RECORDS SUPPLIED:
■ ■ ■
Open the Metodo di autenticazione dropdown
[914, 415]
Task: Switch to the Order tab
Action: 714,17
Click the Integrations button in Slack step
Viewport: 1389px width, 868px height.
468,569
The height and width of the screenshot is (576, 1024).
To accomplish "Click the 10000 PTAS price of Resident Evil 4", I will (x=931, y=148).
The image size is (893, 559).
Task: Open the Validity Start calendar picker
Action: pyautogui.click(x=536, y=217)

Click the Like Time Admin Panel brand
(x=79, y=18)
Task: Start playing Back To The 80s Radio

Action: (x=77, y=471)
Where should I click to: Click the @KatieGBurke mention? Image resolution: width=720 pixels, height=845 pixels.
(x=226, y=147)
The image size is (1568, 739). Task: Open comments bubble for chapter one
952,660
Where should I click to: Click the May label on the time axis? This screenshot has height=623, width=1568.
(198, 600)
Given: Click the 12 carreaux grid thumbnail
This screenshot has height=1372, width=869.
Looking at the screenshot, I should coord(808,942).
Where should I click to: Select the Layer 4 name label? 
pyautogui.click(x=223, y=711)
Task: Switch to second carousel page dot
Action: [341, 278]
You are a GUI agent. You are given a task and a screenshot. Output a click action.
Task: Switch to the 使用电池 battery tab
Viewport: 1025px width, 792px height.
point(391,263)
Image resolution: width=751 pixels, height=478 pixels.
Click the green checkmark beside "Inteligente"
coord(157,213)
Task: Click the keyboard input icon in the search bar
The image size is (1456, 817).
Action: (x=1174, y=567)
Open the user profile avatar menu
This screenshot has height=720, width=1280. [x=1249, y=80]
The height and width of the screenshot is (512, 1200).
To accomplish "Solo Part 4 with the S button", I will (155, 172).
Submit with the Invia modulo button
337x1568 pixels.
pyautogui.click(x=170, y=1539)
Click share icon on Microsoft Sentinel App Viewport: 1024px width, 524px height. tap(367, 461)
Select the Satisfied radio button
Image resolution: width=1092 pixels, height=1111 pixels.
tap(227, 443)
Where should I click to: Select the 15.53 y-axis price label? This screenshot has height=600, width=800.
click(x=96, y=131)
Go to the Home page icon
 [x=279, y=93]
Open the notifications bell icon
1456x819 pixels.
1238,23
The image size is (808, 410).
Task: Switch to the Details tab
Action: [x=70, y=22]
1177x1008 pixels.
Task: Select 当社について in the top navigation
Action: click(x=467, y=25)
■ ■ ■
WHAT THE TASK ASKS: Render every line of the rows above as a Markdown table with two columns, Line and Text. Number the lines in order and leave out the blank ones.

SOLUTION FOR THIS EXERCISE:
| Line | Text |
|---|---|
| 1 | Open the Metodo di autenticazione dropdown |
| 2 | [914, 415] |
| 3 | Task: Switch to the Order tab |
| 4 | Action: 714,17 |
| 5 | Click the Integrations button in Slack step |
| 6 | Viewport: 1389px width, 868px height. |
| 7 | 468,569 |
| 8 | The height and width of the screenshot is (576, 1024). |
| 9 | To accomplish "Click the 10000 PTAS price of Resident Evil 4", I will (x=931, y=148). |
| 10 | The image size is (893, 559). |
| 11 | Task: Open the Validity Start calendar picker |
| 12 | Action: pyautogui.click(x=536, y=217) |
| 13 | Click the Like Time Admin Panel brand |
| 14 | (x=79, y=18) |
| 15 | Task: Start playing Back To The 80s Radio |
| 16 | Action: (x=77, y=471) |
| 17 | Where should I click to: Click the @KatieGBurke mention? Image resolution: width=720 pixels, height=845 pixels. |
| 18 | (x=226, y=147) |
| 19 | The image size is (1568, 739). Task: Open comments bubble for chapter one |
| 20 | 952,660 |
| 21 | Where should I click to: Click the May label on the time axis? This screenshot has height=623, width=1568. |
| 22 | (198, 600) |
| 23 | Given: Click the 12 carreaux grid thumbnail |
| 24 | This screenshot has height=1372, width=869. |
| 25 | Looking at the screenshot, I should coord(808,942). |
| 26 | Where should I click to: Select the Layer 4 name label?  |
| 27 | pyautogui.click(x=223, y=711) |
| 28 | Task: Switch to second carousel page dot |
| 29 | Action: [341, 278] |
| 30 | You are a GUI agent. You are given a task and a screenshot. Output a click action. |
| 31 | Task: Switch to the 使用电池 battery tab |
| 32 | Viewport: 1025px width, 792px height. |
| 33 | point(391,263) |
| 34 | Image resolution: width=751 pixels, height=478 pixels. |
| 35 | Click the green checkmark beside "Inteligente" |
| 36 | coord(157,213) |
| 37 | Task: Click the keyboard input icon in the search bar |
| 38 | The image size is (1456, 817). |
| 39 | Action: (x=1174, y=567) |
| 40 | Open the user profile avatar menu |
| 41 | This screenshot has height=720, width=1280. [x=1249, y=80] |
| 42 | The height and width of the screenshot is (512, 1200). |
| 43 | To accomplish "Solo Part 4 with the S button", I will (155, 172). |
| 44 | Submit with the Invia modulo button |
| 45 | 337x1568 pixels. |
| 46 | pyautogui.click(x=170, y=1539) |
| 47 | Click share icon on Microsoft Sentinel App Viewport: 1024px width, 524px height. tap(367, 461) |
| 48 | Select the Satisfied radio button |
| 49 | Image resolution: width=1092 pixels, height=1111 pixels. |
| 50 | tap(227, 443) |
| 51 | Where should I click to: Select the 15.53 y-axis price label? This screenshot has height=600, width=800. |
| 52 | click(x=96, y=131) |
| 53 | Go to the Home page icon |
| 54 |  [x=279, y=93] |
| 55 | Open the notifications bell icon |
| 56 | 1456x819 pixels. |
| 57 | 1238,23 |
| 58 | The image size is (808, 410). |
| 59 | Task: Switch to the Details tab |
| 60 | Action: [x=70, y=22] |
| 61 | 1177x1008 pixels. |
| 62 | Task: Select 当社について in the top navigation |
| 63 | Action: click(x=467, y=25) |